Recently I had the opportunity to talk at the Test Automation and QA Summit in Toronto about Root Cause Analysis and what it should be used for.

One of the things that were interesting about this talk was that the summit was geared towards Test automation and the use of technology to improve quality. My talk was process-based. I did not bring up any significant use of technology(I did mention Excel).

From the start, I went into examples with the audience on finding issues with processes and getting away from laying blame on individuals. Using the “5 Why” method we walked through a scenario that led to a process. The discovery was outside a Software Development process and was actually an HR process. It was interesting to see the looks on everyone’s face as we went through it.

One of the key issues that people run into with performing a Root Cause Analysis is that the lack of use of data to back up what is truly going on. The normal course of action is to put a Band-Aid on it and hope it goes away. This will only cause more issues as it begins to take hold of other processes causing a snowball effect that will just get worse as time goes on. The use of the right data to back up what is being talked about, finding the process that is causing the recurring issue, and working as a team to find a solution is what is needed.

One of the other points I brought up was “recurring”.Yes, there will be events that will happen that may seem as a one-off and a quick solution can be used. In those situations, the organization should keep an eye out for similar issues so that they are aware.
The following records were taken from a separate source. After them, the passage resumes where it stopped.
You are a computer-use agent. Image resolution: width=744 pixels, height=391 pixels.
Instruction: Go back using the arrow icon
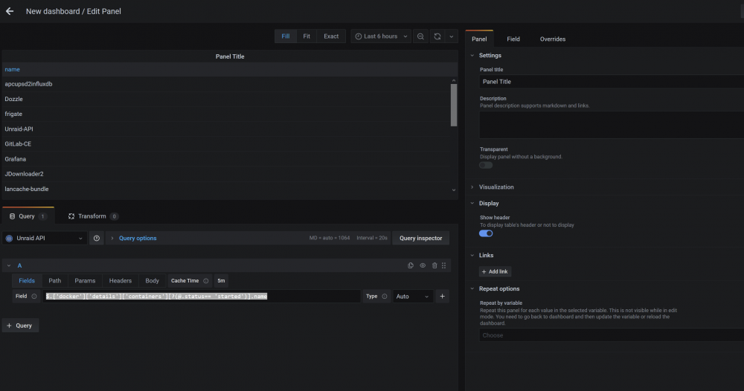tap(10, 11)
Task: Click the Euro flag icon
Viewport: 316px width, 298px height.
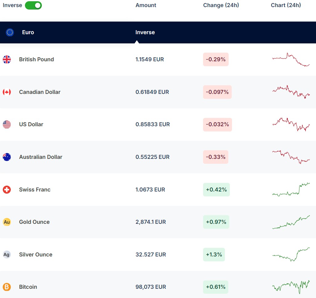Action: point(10,32)
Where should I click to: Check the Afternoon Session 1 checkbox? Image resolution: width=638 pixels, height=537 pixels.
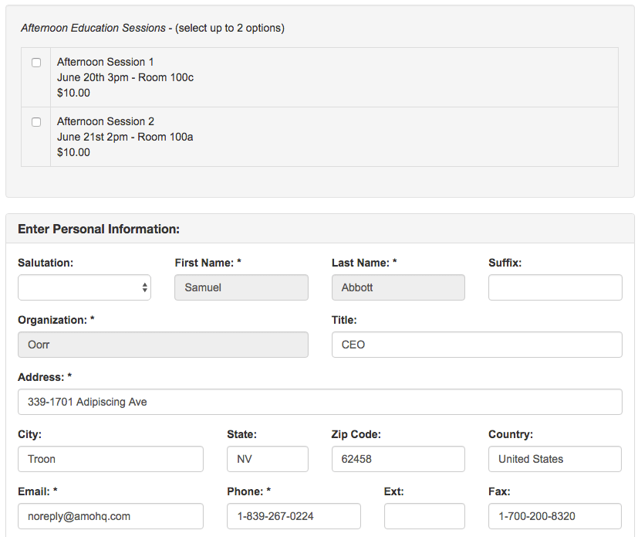[x=36, y=63]
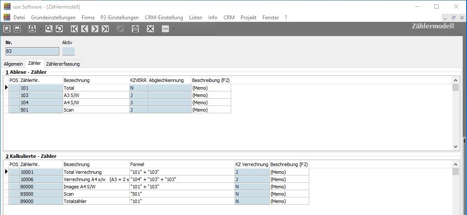Viewport: 467px width, 215px height.
Task: Open search with the magnifier icon
Action: pos(49,29)
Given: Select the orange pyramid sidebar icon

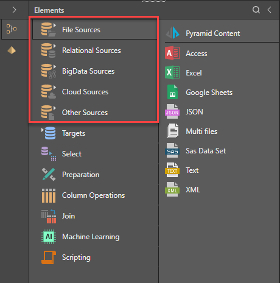Looking at the screenshot, I should [x=12, y=51].
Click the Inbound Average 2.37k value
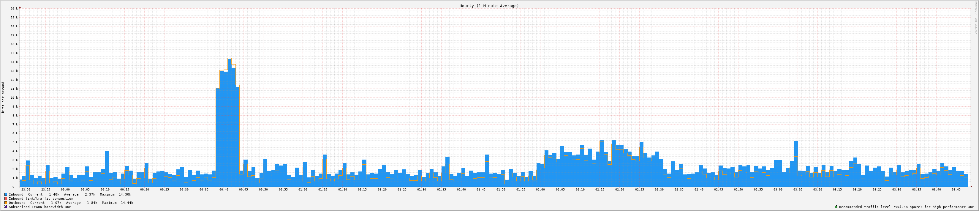Image resolution: width=979 pixels, height=211 pixels. coord(90,194)

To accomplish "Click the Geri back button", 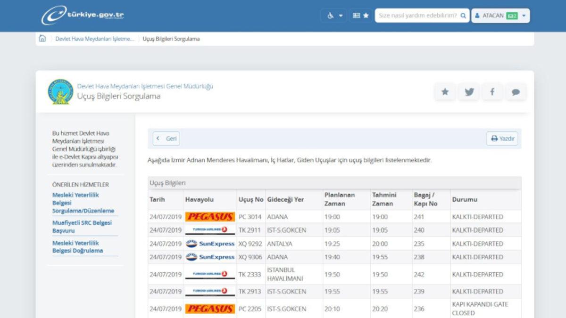I will coord(166,139).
It is recurring that will add up over time though.

Here is an example:

Looking at two scenarios I will show how a good Root Cause Analysis process can help.

Example one:

A flooding of a server room. I have seen this happen and it was an issue with the AC in the building. In the end was a cost of about $60,000 total to repair and replace structural and equipment. The price tag also included restoring the data from the back ups.

Example 2.

Every release has about 150 overtime hours costing approximately $9000.00 of addition to the budget.With 6 releases a year that is $54 000.00 of additional spend.
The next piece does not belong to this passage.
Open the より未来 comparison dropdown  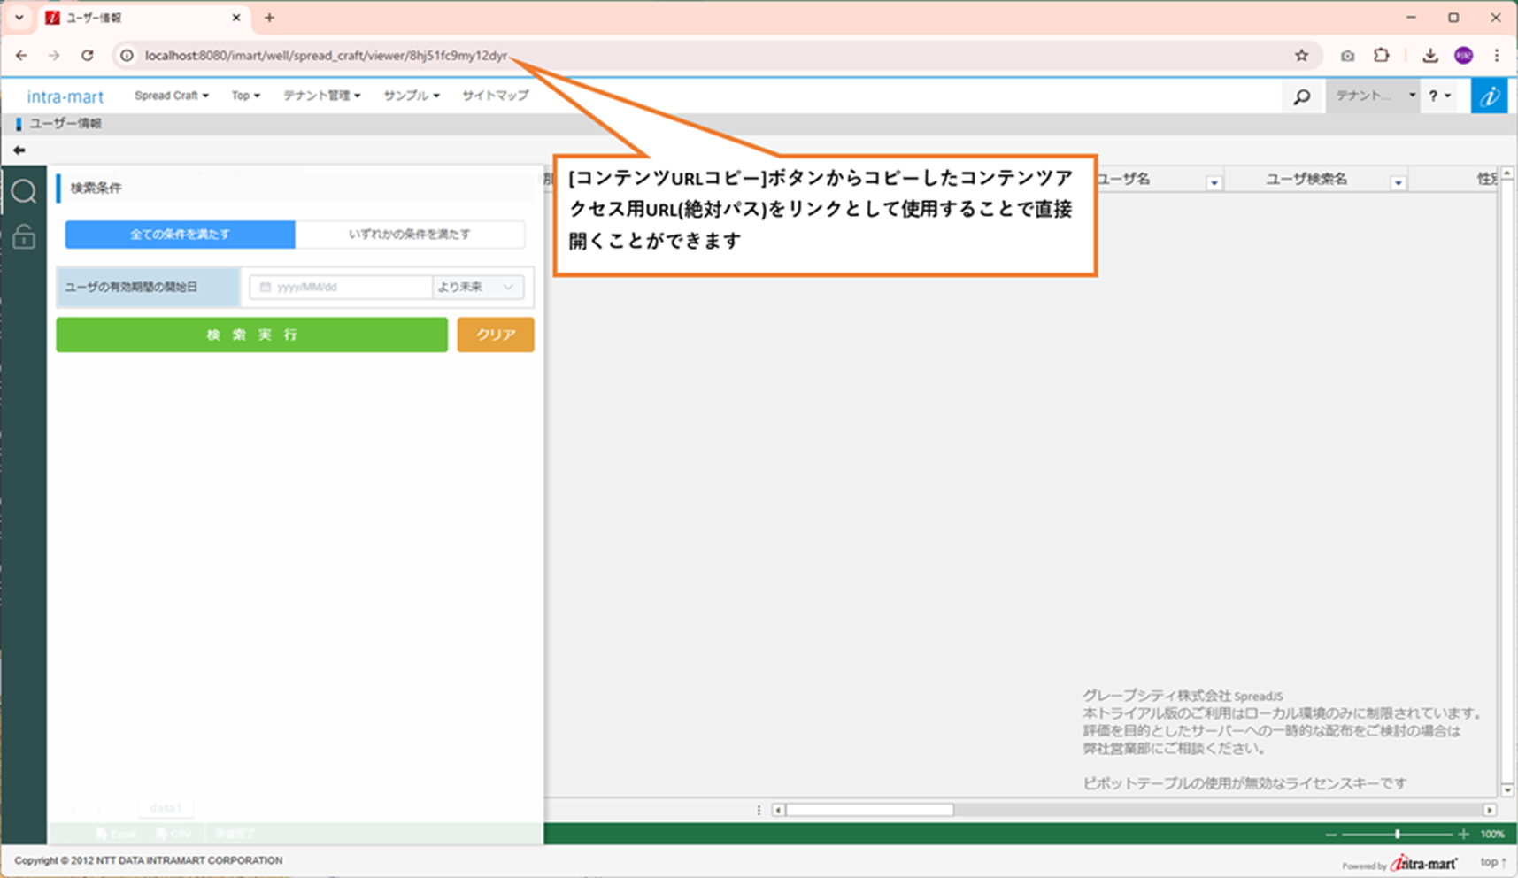(x=476, y=287)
Taking a look at the 2 examples the first one is important and is critical. It is also more expensive in costs than the second. Especially taking into account the unknown costs of client dissatisfaction. It does all add up.

For example 2 what will sometimes happen is this will become common knowledge and the organization could become complacent to what is going on. So it will go un-noticed.

Now let’s say we do a good Root Cause Analysis on example 2 and the team finds that there is a process in the SDLC that is creating a bottle neck which then requires overtime to make up for the lost time. Now with the change it is discovered that it will incur a cost of $25 000.00 to get implemented. On the initial review of the proposed changes the executives may pass on the change due to cost (remember complacency). It will happen, sticker shock. What needs to be added is the ROI. Telling the executives that after the implemented change they will see an ROI of over 50% in the first year will begin to peak interest. Here you are showing value and it is ongoing as it will increase every year.

This is one of the main premises of ISO 9001:2015. Continuous Improvement.

Again example 1 does have an ROI. It is just not a recurring one as it was based on an accident.

During my discussion at the summit I ended it with that those that work on a Root Cause Analysis, because it is a team effort, should be able to tell the right story for those that are reviewing it get what is being said. From there the value is immense.